WHAT NEEDS TO BE DONE:
Format every line of the listing below as a numbered list, leaving out any blank lines.

______

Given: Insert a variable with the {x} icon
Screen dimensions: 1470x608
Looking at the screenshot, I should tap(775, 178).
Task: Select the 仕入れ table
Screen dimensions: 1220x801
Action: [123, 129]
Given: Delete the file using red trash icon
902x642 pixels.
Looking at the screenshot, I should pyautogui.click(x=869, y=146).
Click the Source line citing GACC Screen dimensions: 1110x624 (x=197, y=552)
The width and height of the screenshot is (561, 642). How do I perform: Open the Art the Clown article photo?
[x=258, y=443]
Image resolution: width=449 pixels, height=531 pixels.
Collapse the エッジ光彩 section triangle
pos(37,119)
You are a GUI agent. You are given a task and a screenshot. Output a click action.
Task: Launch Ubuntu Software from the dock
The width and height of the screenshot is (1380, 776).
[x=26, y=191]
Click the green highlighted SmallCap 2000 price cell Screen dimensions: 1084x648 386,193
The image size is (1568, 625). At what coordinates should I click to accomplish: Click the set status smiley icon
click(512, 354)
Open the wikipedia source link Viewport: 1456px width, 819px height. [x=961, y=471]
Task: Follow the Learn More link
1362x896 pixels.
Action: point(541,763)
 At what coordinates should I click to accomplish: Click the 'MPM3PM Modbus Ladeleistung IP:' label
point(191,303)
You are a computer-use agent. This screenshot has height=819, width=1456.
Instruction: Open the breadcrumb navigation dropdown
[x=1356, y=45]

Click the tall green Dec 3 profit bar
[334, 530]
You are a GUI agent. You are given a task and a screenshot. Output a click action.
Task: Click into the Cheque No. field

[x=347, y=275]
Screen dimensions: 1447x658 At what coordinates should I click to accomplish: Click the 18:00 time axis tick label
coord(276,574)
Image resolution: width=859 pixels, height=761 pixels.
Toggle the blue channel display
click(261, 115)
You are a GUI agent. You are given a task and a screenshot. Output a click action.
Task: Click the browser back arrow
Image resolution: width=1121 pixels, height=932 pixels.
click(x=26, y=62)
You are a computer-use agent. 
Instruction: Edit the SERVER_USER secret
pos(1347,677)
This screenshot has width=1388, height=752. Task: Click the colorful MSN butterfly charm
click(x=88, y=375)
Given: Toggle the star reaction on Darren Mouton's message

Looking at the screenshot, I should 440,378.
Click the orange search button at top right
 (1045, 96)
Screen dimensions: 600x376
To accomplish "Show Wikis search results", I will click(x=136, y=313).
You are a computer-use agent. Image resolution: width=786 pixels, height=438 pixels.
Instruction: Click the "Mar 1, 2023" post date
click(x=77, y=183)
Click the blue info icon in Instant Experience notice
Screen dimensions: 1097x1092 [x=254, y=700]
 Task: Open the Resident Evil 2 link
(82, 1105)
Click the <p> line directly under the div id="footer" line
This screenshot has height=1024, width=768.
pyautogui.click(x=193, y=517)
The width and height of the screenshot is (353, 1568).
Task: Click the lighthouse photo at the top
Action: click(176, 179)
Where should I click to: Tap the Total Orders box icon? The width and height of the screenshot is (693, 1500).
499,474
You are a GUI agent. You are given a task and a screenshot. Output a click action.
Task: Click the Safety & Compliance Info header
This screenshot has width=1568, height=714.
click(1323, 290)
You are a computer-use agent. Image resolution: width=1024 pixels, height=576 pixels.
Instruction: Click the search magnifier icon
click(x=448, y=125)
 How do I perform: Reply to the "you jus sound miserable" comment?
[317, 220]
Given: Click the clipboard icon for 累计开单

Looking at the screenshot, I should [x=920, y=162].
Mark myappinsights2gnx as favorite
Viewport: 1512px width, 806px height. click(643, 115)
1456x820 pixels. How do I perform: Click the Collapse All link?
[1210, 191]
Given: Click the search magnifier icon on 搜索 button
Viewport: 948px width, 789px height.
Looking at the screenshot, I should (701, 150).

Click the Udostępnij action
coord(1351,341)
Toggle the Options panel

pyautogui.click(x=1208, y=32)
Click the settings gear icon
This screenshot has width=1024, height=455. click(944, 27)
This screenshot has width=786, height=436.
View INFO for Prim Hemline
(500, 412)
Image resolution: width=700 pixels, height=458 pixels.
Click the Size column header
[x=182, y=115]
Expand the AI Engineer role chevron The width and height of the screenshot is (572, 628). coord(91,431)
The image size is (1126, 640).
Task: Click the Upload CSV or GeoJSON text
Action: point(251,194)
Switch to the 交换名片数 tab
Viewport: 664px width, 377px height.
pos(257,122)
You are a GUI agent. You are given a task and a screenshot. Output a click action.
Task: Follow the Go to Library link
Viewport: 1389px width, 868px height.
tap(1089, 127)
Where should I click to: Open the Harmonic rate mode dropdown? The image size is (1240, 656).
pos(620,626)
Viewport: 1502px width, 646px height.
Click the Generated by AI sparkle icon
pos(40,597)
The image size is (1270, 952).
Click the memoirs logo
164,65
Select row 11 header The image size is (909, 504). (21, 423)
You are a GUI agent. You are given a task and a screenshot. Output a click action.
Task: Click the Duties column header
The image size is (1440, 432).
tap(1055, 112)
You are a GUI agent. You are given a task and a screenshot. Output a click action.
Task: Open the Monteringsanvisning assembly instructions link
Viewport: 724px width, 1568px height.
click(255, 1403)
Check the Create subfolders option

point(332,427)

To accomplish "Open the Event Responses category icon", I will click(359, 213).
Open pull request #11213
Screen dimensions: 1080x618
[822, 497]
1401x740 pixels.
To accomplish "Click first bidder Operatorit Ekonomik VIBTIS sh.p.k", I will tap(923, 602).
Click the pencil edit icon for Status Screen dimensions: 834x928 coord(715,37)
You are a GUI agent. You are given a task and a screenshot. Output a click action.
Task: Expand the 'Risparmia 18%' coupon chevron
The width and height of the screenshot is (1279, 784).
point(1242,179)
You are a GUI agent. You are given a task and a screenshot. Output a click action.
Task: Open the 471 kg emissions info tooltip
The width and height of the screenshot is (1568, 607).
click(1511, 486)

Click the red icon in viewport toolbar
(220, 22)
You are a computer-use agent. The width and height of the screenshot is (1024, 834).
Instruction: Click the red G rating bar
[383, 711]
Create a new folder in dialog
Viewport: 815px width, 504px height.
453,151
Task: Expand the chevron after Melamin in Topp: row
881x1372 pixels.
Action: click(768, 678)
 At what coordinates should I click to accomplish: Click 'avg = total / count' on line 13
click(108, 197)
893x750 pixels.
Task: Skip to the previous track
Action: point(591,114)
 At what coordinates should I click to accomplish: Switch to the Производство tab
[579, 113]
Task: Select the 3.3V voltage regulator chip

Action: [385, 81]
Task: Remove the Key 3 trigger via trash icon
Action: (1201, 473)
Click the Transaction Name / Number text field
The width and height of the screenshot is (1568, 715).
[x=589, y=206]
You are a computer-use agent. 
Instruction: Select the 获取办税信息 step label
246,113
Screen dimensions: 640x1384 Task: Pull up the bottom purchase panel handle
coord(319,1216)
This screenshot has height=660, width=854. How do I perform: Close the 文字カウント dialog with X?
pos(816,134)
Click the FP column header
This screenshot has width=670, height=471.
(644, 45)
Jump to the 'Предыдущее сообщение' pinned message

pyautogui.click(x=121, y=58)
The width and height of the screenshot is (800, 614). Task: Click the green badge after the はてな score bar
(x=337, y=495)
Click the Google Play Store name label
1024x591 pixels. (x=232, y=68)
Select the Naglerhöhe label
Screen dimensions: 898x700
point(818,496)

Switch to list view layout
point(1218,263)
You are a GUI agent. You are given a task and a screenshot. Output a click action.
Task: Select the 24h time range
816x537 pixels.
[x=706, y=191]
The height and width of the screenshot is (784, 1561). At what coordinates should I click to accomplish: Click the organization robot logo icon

______

FINAL ANSWER:
1. Given: Insert a variable with the {x} icon
2. Screen dimensions: 1470x608
3. Looking at the screenshot, I should tap(775, 178).
4. Task: Select the 仕入れ table
5. Screen dimensions: 1220x801
6. Action: [123, 129]
7. Given: Delete the file using red trash icon
8. 902x642 pixels.
9. Looking at the screenshot, I should pyautogui.click(x=869, y=146).
10. Click the Source line citing GACC Screen dimensions: 1110x624 (x=197, y=552)
11. The width and height of the screenshot is (561, 642). How do I perform: Open the Art the Clown article photo?
12. [x=258, y=443]
13. Image resolution: width=449 pixels, height=531 pixels.
14. Collapse the エッジ光彩 section triangle
15. pos(37,119)
16. You are a GUI agent. You are given a task and a screenshot. Output a click action.
17. Task: Launch Ubuntu Software from the dock
18. The width and height of the screenshot is (1380, 776).
19. [x=26, y=191]
20. Click the green highlighted SmallCap 2000 price cell Screen dimensions: 1084x648 386,193
21. The image size is (1568, 625). At what coordinates should I click to accomplish: Click the set status smiley icon
22. click(512, 354)
23. Open the wikipedia source link Viewport: 1456px width, 819px height. [x=961, y=471]
24. Task: Follow the Learn More link
25. 1362x896 pixels.
26. Action: point(541,763)
27.  At what coordinates should I click to accomplish: Click the 'MPM3PM Modbus Ladeleistung IP:' label
28. point(191,303)
29. You are a computer-use agent. This screenshot has height=819, width=1456.
30. Instruction: Open the breadcrumb navigation dropdown
31. [x=1356, y=45]
32. Click the tall green Dec 3 profit bar
33. [334, 530]
34. You are a GUI agent. You are given a task and a screenshot. Output a click action.
35. Task: Click into the Cheque No. field
36. [x=347, y=275]
37. Screen dimensions: 1447x658 At what coordinates should I click to accomplish: Click the 18:00 time axis tick label
38. coord(276,574)
39. Image resolution: width=859 pixels, height=761 pixels.
40. Toggle the blue channel display
41. click(261, 115)
42. You are a GUI agent. You are given a task and a screenshot. Output a click action.
43. Task: Click the browser back arrow
44. Image resolution: width=1121 pixels, height=932 pixels.
45. click(x=26, y=62)
46. You are a computer-use agent. 
47. Instruction: Edit the SERVER_USER secret
48. pos(1347,677)
49. This screenshot has width=1388, height=752. Task: Click the colorful MSN butterfly charm
50. click(x=88, y=375)
51. Given: Toggle the star reaction on Darren Mouton's message
52. Looking at the screenshot, I should 440,378.
53. Click the orange search button at top right
54.  (1045, 96)
55. Screen dimensions: 600x376
56. To accomplish "Show Wikis search results", I will click(x=136, y=313).
57. You are a computer-use agent. Image resolution: width=786 pixels, height=438 pixels.
58. Instruction: Click the "Mar 1, 2023" post date
59. click(x=77, y=183)
60. Click the blue info icon in Instant Experience notice
61. Screen dimensions: 1097x1092 [x=254, y=700]
62.  Task: Open the Resident Evil 2 link
63. (82, 1105)
64. Click the <p> line directly under the div id="footer" line
65. This screenshot has height=1024, width=768.
66. pyautogui.click(x=193, y=517)
67. The width and height of the screenshot is (353, 1568).
68. Task: Click the lighthouse photo at the top
69. Action: click(176, 179)
70. Where should I click to: Tap the Total Orders box icon? The width and height of the screenshot is (693, 1500).
71. 499,474
72. You are a GUI agent. You are given a task and a screenshot. Output a click action.
73. Task: Click the Safety & Compliance Info header
74. This screenshot has width=1568, height=714.
75. click(1323, 290)
76. You are a computer-use agent. Image resolution: width=1024 pixels, height=576 pixels.
77. Instruction: Click the search magnifier icon
78. click(x=448, y=125)
79.  How do I perform: Reply to the "you jus sound miserable" comment?
80. [317, 220]
81. Given: Click the clipboard icon for 累计开单
82. Looking at the screenshot, I should [x=920, y=162].
83. Mark myappinsights2gnx as favorite
84. Viewport: 1512px width, 806px height. click(643, 115)
85. 1456x820 pixels. How do I perform: Click the Collapse All link?
86. [1210, 191]
87. Given: Click the search magnifier icon on 搜索 button
88. Viewport: 948px width, 789px height.
89. Looking at the screenshot, I should (701, 150).
90. Click the Udostępnij action
91. coord(1351,341)
92. Toggle the Options panel
93. pyautogui.click(x=1208, y=32)
94. Click the settings gear icon
95. This screenshot has width=1024, height=455. click(944, 27)
96. This screenshot has width=786, height=436.
97. View INFO for Prim Hemline
98. (500, 412)
99. Image resolution: width=700 pixels, height=458 pixels.
100. Click the Size column header
101. [x=182, y=115]
102. Expand the AI Engineer role chevron The width and height of the screenshot is (572, 628). coord(91,431)
103. The image size is (1126, 640).
104. Task: Click the Upload CSV or GeoJSON text
105. Action: point(251,194)
106. Switch to the 交换名片数 tab
107. Viewport: 664px width, 377px height.
108. pos(257,122)
109. You are a GUI agent. You are given a task and a screenshot. Output a click action.
110. Task: Follow the Go to Library link
111. Viewport: 1389px width, 868px height.
112. tap(1089, 127)
113. Where should I click to: Open the Harmonic rate mode dropdown? The image size is (1240, 656).
114. pos(620,626)
115. Viewport: 1502px width, 646px height.
116. Click the Generated by AI sparkle icon
117. pos(40,597)
118. The image size is (1270, 952).
119. Click the memoirs logo
120. 164,65
121. Select row 11 header The image size is (909, 504). (21, 423)
122. You are a GUI agent. You are given a task and a screenshot. Output a click action.
123. Task: Click the Duties column header
124. The image size is (1440, 432).
125. tap(1055, 112)
126. You are a GUI agent. You are given a task and a screenshot. Output a click action.
127. Task: Open the Monteringsanvisning assembly instructions link
128. Viewport: 724px width, 1568px height.
129. click(255, 1403)
130. Check the Create subfolders option
131. point(332,427)
132. To accomplish "Open the Event Responses category icon", I will click(359, 213).
133. Open pull request #11213
134. Screen dimensions: 1080x618
135. [822, 497]
136. 1401x740 pixels.
137. To accomplish "Click first bidder Operatorit Ekonomik VIBTIS sh.p.k", I will tap(923, 602).
138. Click the pencil edit icon for Status Screen dimensions: 834x928 coord(715,37)
139. You are a GUI agent. You are given a task and a screenshot. Output a click action.
140. Task: Expand the 'Risparmia 18%' coupon chevron
141. The width and height of the screenshot is (1279, 784).
142. point(1242,179)
143. You are a GUI agent. You are given a task and a screenshot. Output a click action.
144. Task: Open the 471 kg emissions info tooltip
145. The width and height of the screenshot is (1568, 607).
146. click(1511, 486)
147. Click the red icon in viewport toolbar
148. (220, 22)
149. You are a computer-use agent. The width and height of the screenshot is (1024, 834).
150. Instruction: Click the red G rating bar
151. [383, 711]
152. Create a new folder in dialog
153. Viewport: 815px width, 504px height.
154. 453,151
155. Task: Expand the chevron after Melamin in Topp: row
156. 881x1372 pixels.
157. Action: click(768, 678)
158.  At what coordinates should I click to accomplish: Click 'avg = total / count' on line 13
159. click(108, 197)
160. 893x750 pixels.
161. Task: Skip to the previous track
162. Action: point(591,114)
163.  At what coordinates should I click to accomplish: Switch to the Производство tab
164. [579, 113]
165. Task: Select the 3.3V voltage regulator chip
166. Action: [385, 81]
167. Task: Remove the Key 3 trigger via trash icon
168. Action: (1201, 473)
169. Click the Transaction Name / Number text field
170. The width and height of the screenshot is (1568, 715).
171. [x=589, y=206]
172. You are a computer-use agent. 
173. Instruction: Select the 获取办税信息 step label
174. 246,113
175. Screen dimensions: 640x1384 Task: Pull up the bottom purchase panel handle
176. coord(319,1216)
177. This screenshot has height=660, width=854. How do I perform: Close the 文字カウント dialog with X?
178. pos(816,134)
179. Click the FP column header
180. This screenshot has width=670, height=471.
181. (644, 45)
182. Jump to the 'Предыдущее сообщение' pinned message
183. pyautogui.click(x=121, y=58)
184. The width and height of the screenshot is (800, 614). Task: Click the green badge after the はてな score bar
185. (x=337, y=495)
186. Click the Google Play Store name label
187. 1024x591 pixels. (x=232, y=68)
188. Select the Naglerhöhe label
189. Screen dimensions: 898x700
190. point(818,496)
191. Switch to list view layout
192. point(1218,263)
193. You are a GUI agent. You are given a task and a screenshot. Output a click action.
194. Task: Select the 24h time range
195. 816x537 pixels.
196. [x=706, y=191]
197. The height and width of the screenshot is (784, 1561). At what coordinates should I click to accomplish: Click the organization robot logo icon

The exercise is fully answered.